The market soon fell into a lull in September with the end of the US peak summer season, a closed arbitrage window to the US, and weak Asian demand. FOB Singapore jet fuel/kerosene cash differentials went from plus 16 cents/b on July 10 to crunch to a year-to-date low of minus 59 cents/b on August 28.
US airlines saw record high demand this summer -- 74.8 million passengers in June, according to a Bureau of Transportation Statistics. Jet demand surged and US refiners ramped up production to record high levels. This resulted in a seven-year high build in nationwide jet inventories of 46.64 million barrels in the week ended September 21.
The peak summer jet demand also saw suppliers turning to South Korean refiners to meet shortfalls.
According to shipping sources, 380,000 mt of jet was shipped from North Asia to the US West Coast over July loading dates, while a year-to-date high of 500,000 mt was shifted in August -- far above the monthly average of 120,000 mt.
With the end of summer and high stock levels in the US, fewer cargoes from Asia were headed there. According to shipping sources, just 400,000 mt of jet was slated to move to the US West Coast from Asian ports over September loading dates. "Some term buyers are considering re-selling their cargoes in Asia ...[they] would rather do that, rather than bring them to the US," said a North Asian refiner.

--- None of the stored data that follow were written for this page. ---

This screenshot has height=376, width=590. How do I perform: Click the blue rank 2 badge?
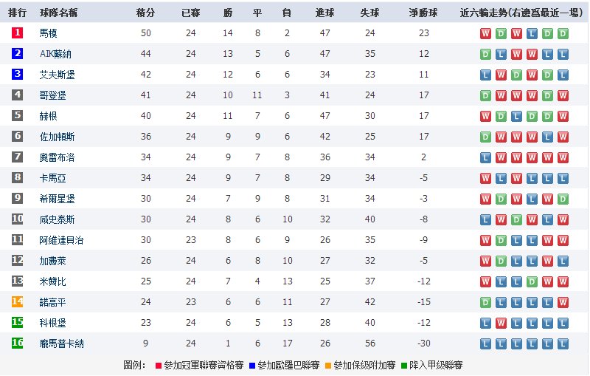click(x=18, y=54)
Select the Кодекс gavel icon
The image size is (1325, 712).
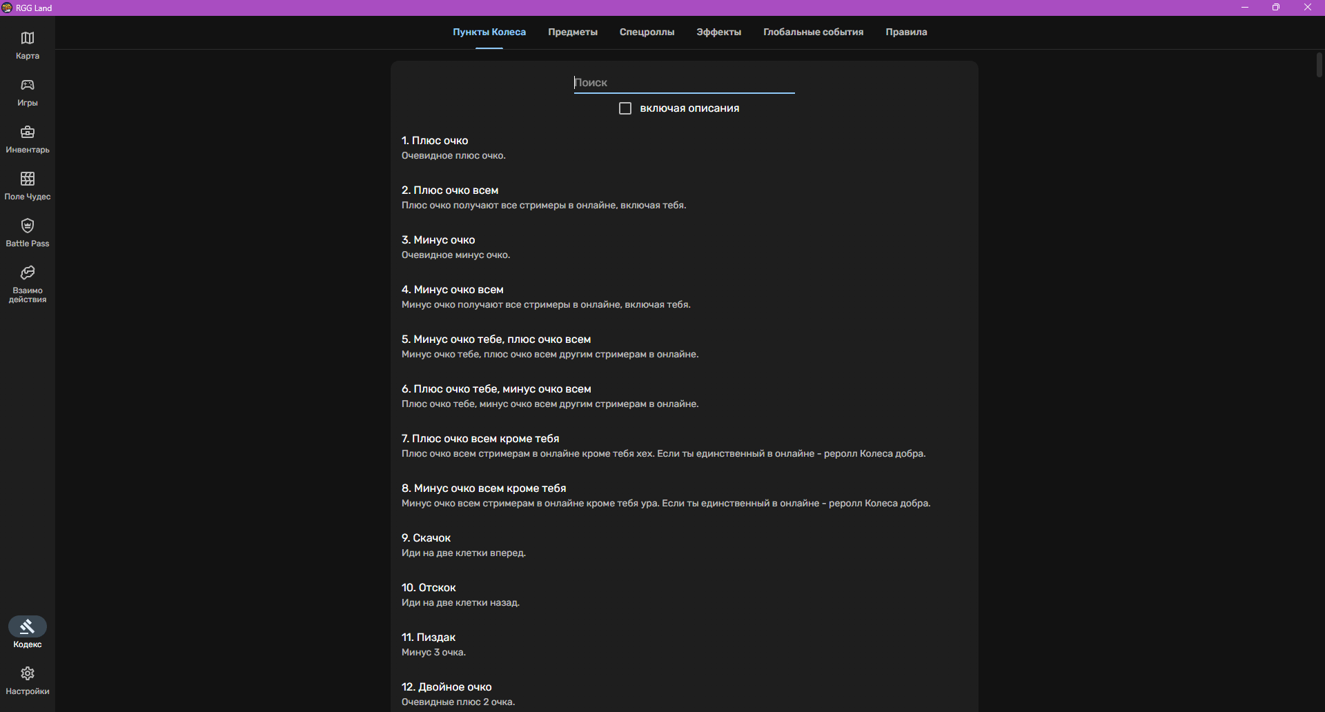click(x=28, y=626)
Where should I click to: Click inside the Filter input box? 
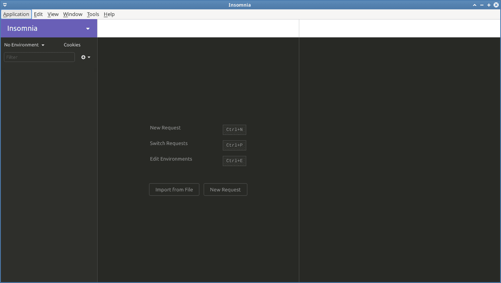tap(39, 57)
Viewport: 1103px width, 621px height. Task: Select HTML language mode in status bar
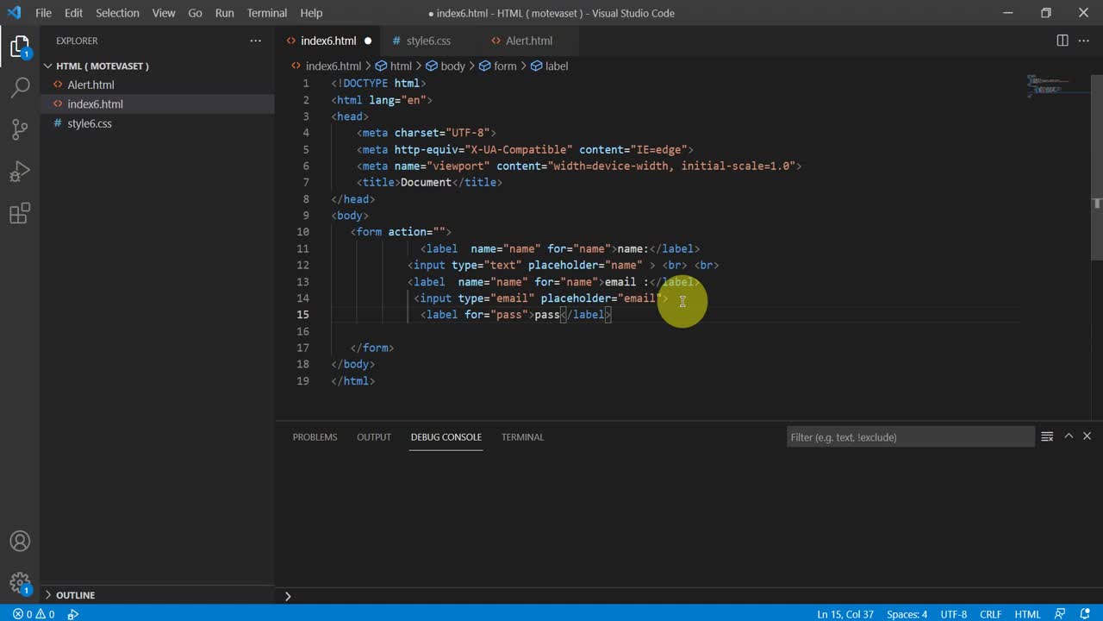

Compounding these woes, Chinese spot demand this year has been underwhelming as refiners there continue to ramp up production of the aviation fuel.

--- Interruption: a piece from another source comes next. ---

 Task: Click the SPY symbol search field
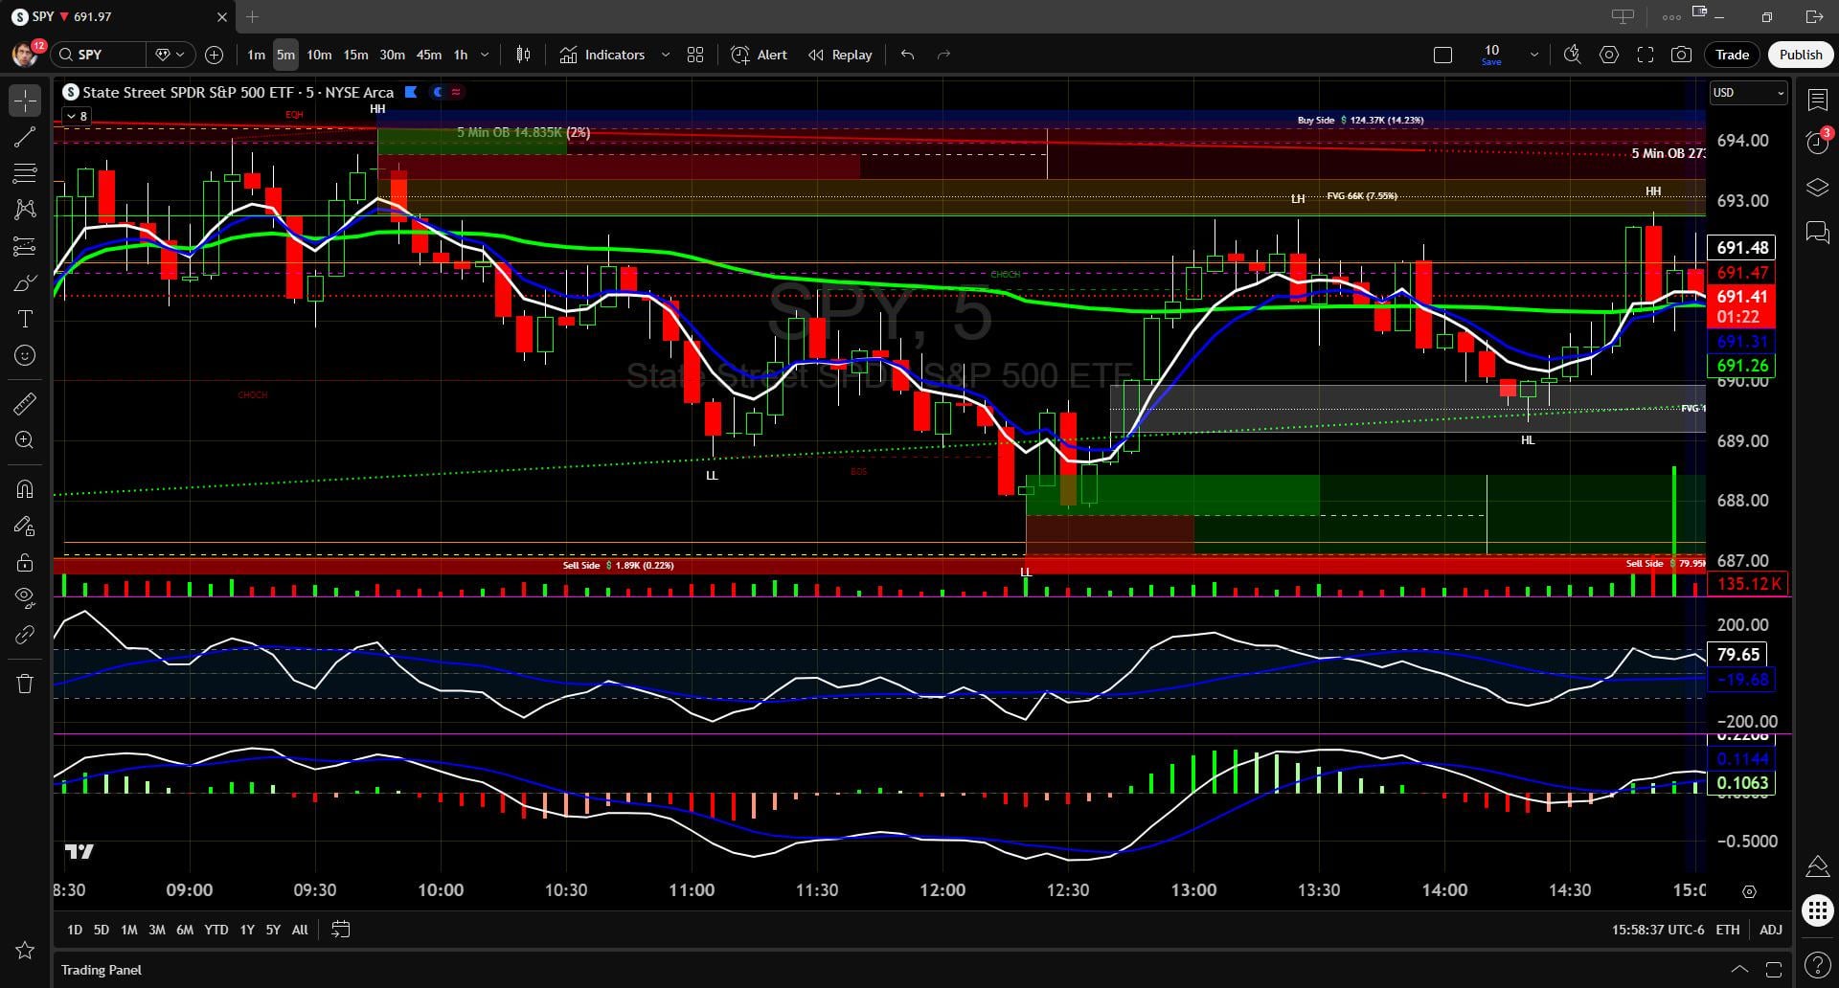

According to S&P Global Platts' calculations based on data from China's National Bureau of Statistics, refiners there produced 31.72 million mt of jet over January-August this year -- a 15.1% yearly surge, and the highest out of all oil products.

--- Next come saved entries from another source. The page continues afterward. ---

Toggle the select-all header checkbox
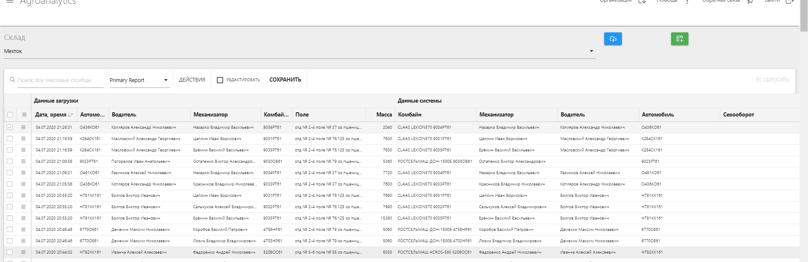point(10,114)
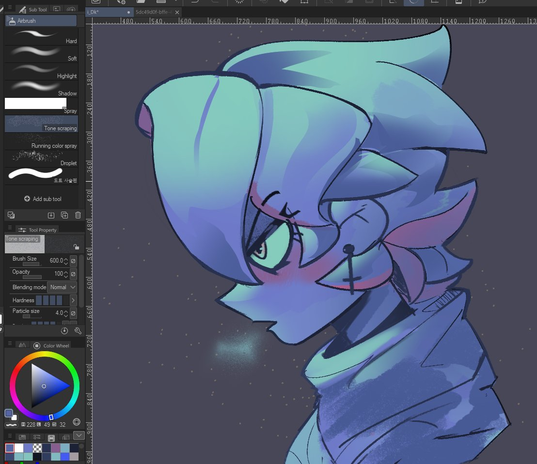Expand the Hardness settings arrow
This screenshot has width=537, height=464.
pyautogui.click(x=73, y=300)
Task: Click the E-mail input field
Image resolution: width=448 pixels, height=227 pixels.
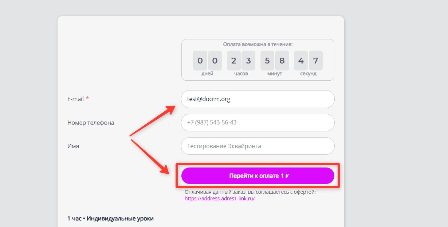Action: point(258,99)
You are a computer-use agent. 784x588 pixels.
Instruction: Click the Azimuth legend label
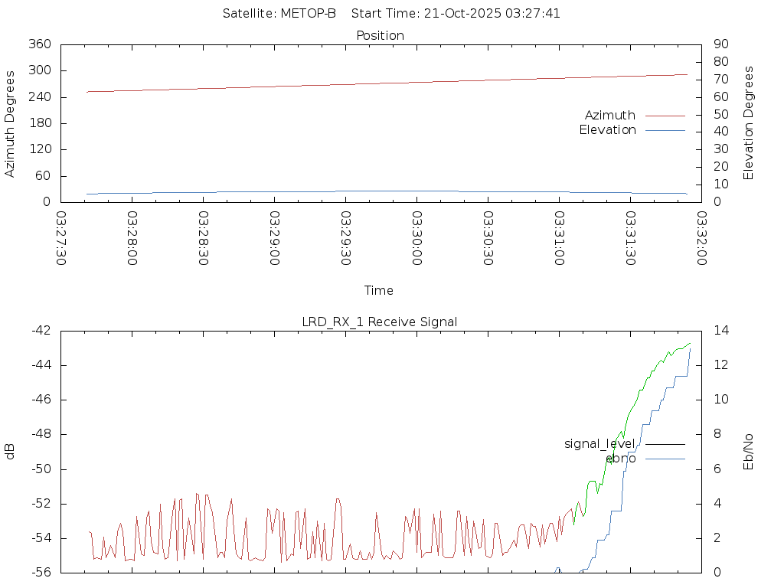[x=609, y=116]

"China has been buying and importing less [spot jet] ... there are even less outlets for surplus jet," said a Singapore-based trader.
FURTHER DECLINE LIKELY
Traders said that the Asian jet fuel/kerosene market could face further downside in the weeks ahead, given the recent closure of the East-West arbitrage window.
"It should get weaker, arbs are all closed," a Middle East-based trader said.
A strengthening of the Exchange of Futures for Swaps spread -- a measure of the relative strength of the FOB Singapore 10 ppm sulfur gasoil swap against the ICE Low Sulfur Gasoil Futures contract -- has stifled flows from the East to Europe.
As jet and gasoil are closely related middle distillate products, East/West arbitrage window economics for both products are similar, with traders able to gauge the viability of jet arbitrage economics by looking at the gasoil EFS spread.
The EFS has been trending towards the firmer side for much of Q3, on the back of a stronger Asian gasoil market which has worked to narrow the EFS significantly as compared to Q2.
Asian gasoil traders said that further upside is expected in Q4, a seasonally strong quarter for the middle distillate.
At the Asian close Thursday, the front-month EFS stood at plus $1.27/mt, just shy of the plus $1.42/mt -- which was a high for 2018 -- that was registered on September 24, S&P Global Platts data showed.
Just 1.2-1.5 million mt of jet is expected to arrive in Northwest Europe in September -- far lower than the 1.8 million seen last month.
Still, demand for jet fuel/kerosene as a heating oil during the December-February period is expected to give the markets a lift later this year.
These expectations were also reflected on the derivatives market, where the Singapore Q4/Q1 time spread was assessed at plus 14 cents/b Thursday. The prompt quarterly timespread has been assessed at an average of plus 43 cents/b throughout September.